Question écrite n° 18435 de M. André Vantomme (Oise - SOC)

publiée dans le JO Sénat du 30/06/2005 - page 1737

M. André Vantomme appelle l'attention de M. le ministre de l'agriculture et de la pêche sur la diminution des crédits dans le domaine de la génétique porcine. Depuis la loi d'orientation agricole de 1996, l'Etat a toujours encadré les dispositifs d'amélioration génétique et financé des missions d'intérêt général : évaluation génétique des reproducteurs, collecte de références publiques objectives sur les populations d'animaux, gestion de la variabilité génétique etc. Or ces dix dernières années, cet engagement financier a subi une décrue permanente, provoquant des restructurations drastiques, notamment dans le secteur du porc. Or pour 2005, l'Etat annonce une nouvelle baisse des moyens alloués à la génétique porcine de l'ordre de 30 %. Cette baisse poserait d'énormes difficultés aux organismes concernés pour équilibrer l'exercice en cours. A l'heure où la génétique constitue un élément déterminant pour la compétitivité de la filière, il paraît inconcevable que ces aides dispensées par l'Etat puissent être réduites. Il lui demande de bien vouloir se prononcer sur une telle restriction budgétaire qui menace la diversité et la variabilité génétiques et sur les aides qu'il compte apporter afin de pérenniser l'avenir de la production porcine française dont les difficultés sont toujours présentes.

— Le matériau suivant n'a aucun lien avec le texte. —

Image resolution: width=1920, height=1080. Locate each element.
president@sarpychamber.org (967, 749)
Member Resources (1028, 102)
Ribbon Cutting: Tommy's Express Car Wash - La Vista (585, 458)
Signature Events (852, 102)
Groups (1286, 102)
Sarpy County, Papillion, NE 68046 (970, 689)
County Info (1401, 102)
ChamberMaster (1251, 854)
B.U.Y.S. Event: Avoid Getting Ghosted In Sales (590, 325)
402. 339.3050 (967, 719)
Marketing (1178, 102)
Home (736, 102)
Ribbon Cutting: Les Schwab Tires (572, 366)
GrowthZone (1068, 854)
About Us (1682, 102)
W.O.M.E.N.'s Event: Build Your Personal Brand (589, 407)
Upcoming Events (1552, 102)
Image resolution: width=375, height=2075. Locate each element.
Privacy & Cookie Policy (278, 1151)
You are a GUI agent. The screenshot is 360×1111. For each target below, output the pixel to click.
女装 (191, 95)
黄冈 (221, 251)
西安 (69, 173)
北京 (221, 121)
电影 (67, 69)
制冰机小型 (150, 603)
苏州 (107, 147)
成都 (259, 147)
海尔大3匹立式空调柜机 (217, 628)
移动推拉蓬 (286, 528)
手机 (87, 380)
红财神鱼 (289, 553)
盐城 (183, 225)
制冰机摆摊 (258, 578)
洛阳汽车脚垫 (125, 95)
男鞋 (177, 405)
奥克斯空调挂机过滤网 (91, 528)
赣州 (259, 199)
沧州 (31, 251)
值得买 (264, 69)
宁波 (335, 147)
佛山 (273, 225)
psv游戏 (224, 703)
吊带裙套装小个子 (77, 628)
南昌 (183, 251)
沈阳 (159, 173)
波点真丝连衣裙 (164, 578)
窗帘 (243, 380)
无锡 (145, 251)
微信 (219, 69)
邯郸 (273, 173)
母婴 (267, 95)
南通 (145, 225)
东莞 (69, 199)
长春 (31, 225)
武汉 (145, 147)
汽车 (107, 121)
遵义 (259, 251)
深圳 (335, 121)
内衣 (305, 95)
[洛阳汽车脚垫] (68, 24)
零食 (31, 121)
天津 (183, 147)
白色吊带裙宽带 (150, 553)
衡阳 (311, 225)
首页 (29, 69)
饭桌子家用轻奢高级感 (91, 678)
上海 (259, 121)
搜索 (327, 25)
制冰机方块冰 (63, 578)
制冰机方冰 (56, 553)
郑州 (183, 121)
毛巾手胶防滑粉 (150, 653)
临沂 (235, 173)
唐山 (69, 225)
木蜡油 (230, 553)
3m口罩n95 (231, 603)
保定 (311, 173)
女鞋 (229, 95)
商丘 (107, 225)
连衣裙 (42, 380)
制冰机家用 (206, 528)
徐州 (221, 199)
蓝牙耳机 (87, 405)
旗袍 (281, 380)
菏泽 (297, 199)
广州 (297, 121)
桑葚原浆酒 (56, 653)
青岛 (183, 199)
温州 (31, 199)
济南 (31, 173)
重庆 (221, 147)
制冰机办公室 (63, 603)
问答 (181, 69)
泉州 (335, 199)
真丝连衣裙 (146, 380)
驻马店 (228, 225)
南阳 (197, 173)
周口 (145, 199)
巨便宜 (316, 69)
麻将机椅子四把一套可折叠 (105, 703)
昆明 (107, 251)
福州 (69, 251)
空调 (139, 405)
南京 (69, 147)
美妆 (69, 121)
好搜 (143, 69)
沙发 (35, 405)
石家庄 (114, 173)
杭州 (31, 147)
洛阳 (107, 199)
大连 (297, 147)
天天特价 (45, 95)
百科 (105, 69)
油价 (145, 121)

Réponse du Ministère de l'agriculture et de la pêche

publiée dans le JO Sénat du 22/09/2005 - page 2406

Du fait de la mise en réserve partielle des crédits sélection animale au cours de l'exercice budgétaire 2005, les subventions accordées aux structures impliquées dans la génétique porcine sont en baisse de 19 %. Cette diminution, conjoncturelle, ne remet toutefois pas en cause la pérennité des actions menées et des structures qui les conduisent. En effet, le dispositif national de sélection de cette espèce est déjà restructuré et très concentré autour de l'Institut technique du porc, de l'Agence de sélection porcine et des stations collectives d'évaluation des reproducteurs : il est complet et performant. La réforme initiée dans le projet de loi d'orientation agricole devra permettre de trouver les termes d'un nouvel engagement sur le financement partagé et stable du dispositif de sélection animale.